§ WORK TASK
Transcribe exactly, please, the lines from the one containing "Where should I" through the end of the records below, and leave out the pictures.

+++++

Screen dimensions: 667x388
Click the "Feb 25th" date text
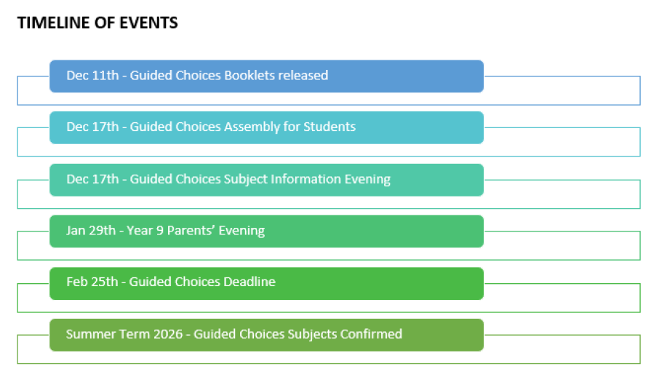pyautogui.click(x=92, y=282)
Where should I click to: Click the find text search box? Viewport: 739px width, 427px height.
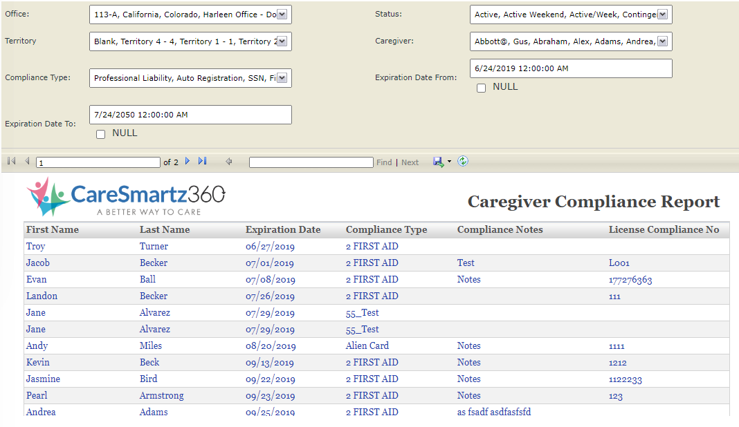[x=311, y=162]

+++++

§ EXPECTED ANSWER
Where should I click to: Click the find text search box? Viewport: 739px width, 427px height.
[x=311, y=162]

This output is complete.